Es geht nicht darum, dass der Staat jedes Finanzprodukt designt und genehmigt. Das schaffen wir gar nicht. Aber was man schon sagen kann, ist, dass die Banken vielleicht von dem, was sie als ihre schönsten Produkte bezeichnen, ein paar Prozent auch in ihrer eigenen Bilanz haben sollten und dass sie vielleicht dann, wenn sie ein hohes Risiko eingehen, auch ein bisschen mehr Eigenkapital haben sollten. Das sind ganz normale wirtschaftliche Verhaltensweisen, die auch in den Finanzmarktsektor Einzug halten müssen.
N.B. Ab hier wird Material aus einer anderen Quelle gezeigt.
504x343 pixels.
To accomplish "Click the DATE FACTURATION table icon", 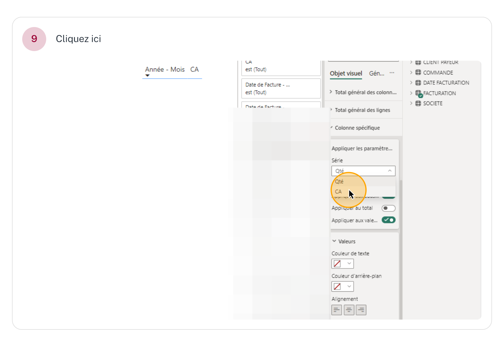I will point(418,83).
Was sich in dieser Krise gezeigt hat, ist, dass wir mit der Sozialen Marktwirtschaft eine gute Ordnung haben eine Ordnung, die ja nicht immer widerspruchsfrei durchgesetzt werden konnte. Ludwig Erhard musste sich mit dem BDI anlegen, als er ein Wettbewerbsrecht, das Kartellrecht, in Deutschland eingeführt hat, weil er gesagt hat: Wenn wir das nicht haben, dann werden die Großen immer größer und den Mittelstand wird es nicht mehr geben. Dass wir heute eine mittelständische Wirtschaft als Rückgrat unserer Volkswirtschaft haben, hängt damit zusammen, dass Ludwig Erhard die Wettbewerbsaufsicht durch den Staat als Hüter der Ordnung durchgesetzt hat. Freiheit ist wichtig. Freiheit ist unabdingbar für das Funktionieren von Märkten. Aber da, wo die Freiheit des einen den Untergang des anderen hervorruft, muss staatliche Ordnung die Freiheit so beschränken, dass alle etwas davon haben. Das ist Soziale Marktwirtschaft.
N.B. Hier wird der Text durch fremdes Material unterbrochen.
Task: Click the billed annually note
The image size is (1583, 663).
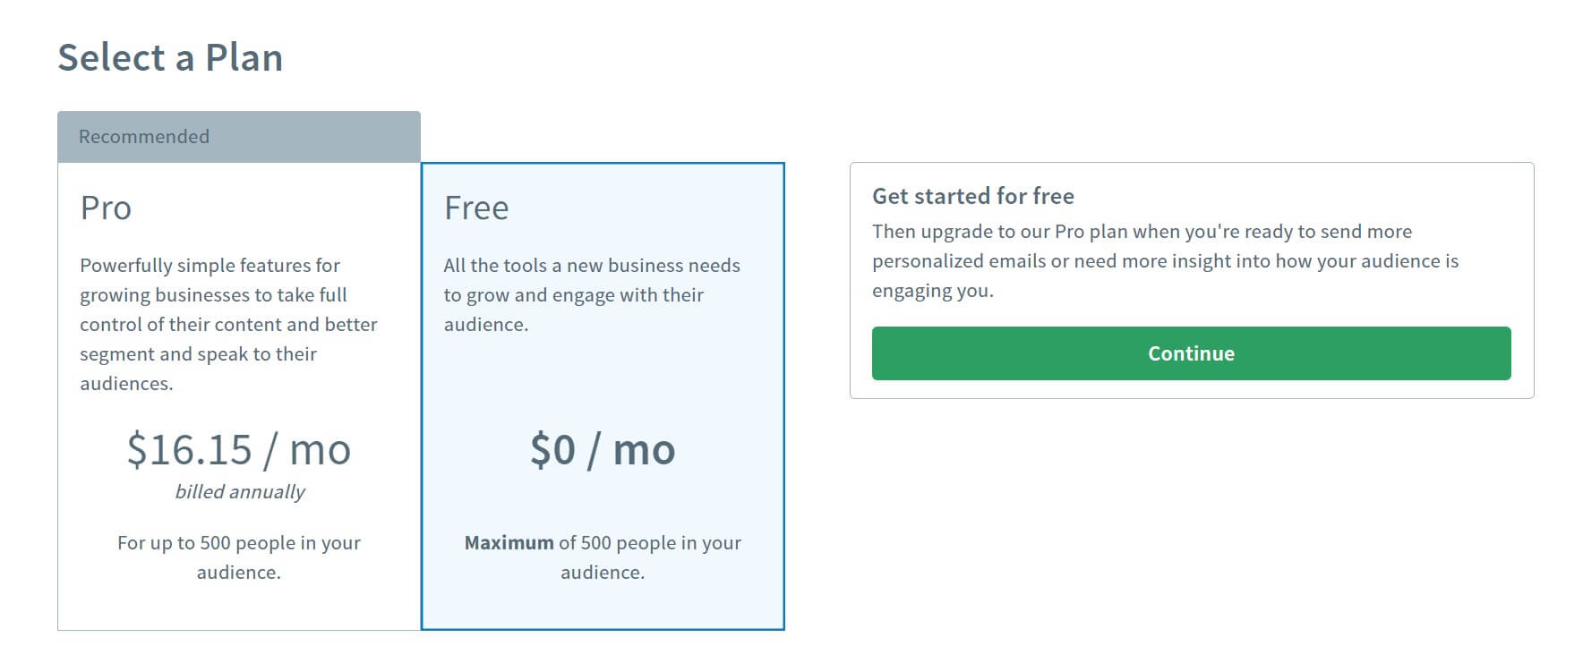Action: click(x=239, y=492)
Deshalb entsprechen die Exzesse, die wir auf den Märkten erlebt haben, eben gerade nicht der Sozialen Marktwirtschaft und deshalb müssen wir von Deutschland aus, aber auch als Europäische Union mit unseren 500Millionen Menschen unsere Stimme einbringen, wenn es darum geht, auf unserer Welt eine gerechtere Ordnung des Wirtschaftens zu finden. Das heißt, man darf nicht dauernd über seine Verhältnisse leben. Das heißt, ein Land darf nicht Risiken eingehen und sie anschließend über alle anderen Länder verteilen. Dafür werden jedenfalls ich und viele mit mir eintreten. Denn eines muss uns diese Krise lehren: Sie darf sich nicht wiederholen.

Insoweit ist 2009 ein wichtiges, ein spannendes Jahr. Aber ich sage Ihnen auch: Nach 60Jahren Bundesrepublik Deutschland sind wir sehr gut gerüstet. Gerade hier in Mainz, auf der Rhein-Main-Schiene, im industriellen Kernland unserer Bundesrepublik, bin ich mir ganz gewiss, dass Sie, die Sie heute hier sind, und viele andere ein elementares Interesse daran haben, dass wir gut aus dieser Situation herauskommen, dass wir gestärkt aus ihr herauskommen, dass wir unseren jungen Menschen eine gute Zukunft vorbereiten können. Wenn wir das alle miteinander wollen, dann wird es auch gelingen.

Herzlichen Dank und Ihnen allen ein gutes Jahr 2009.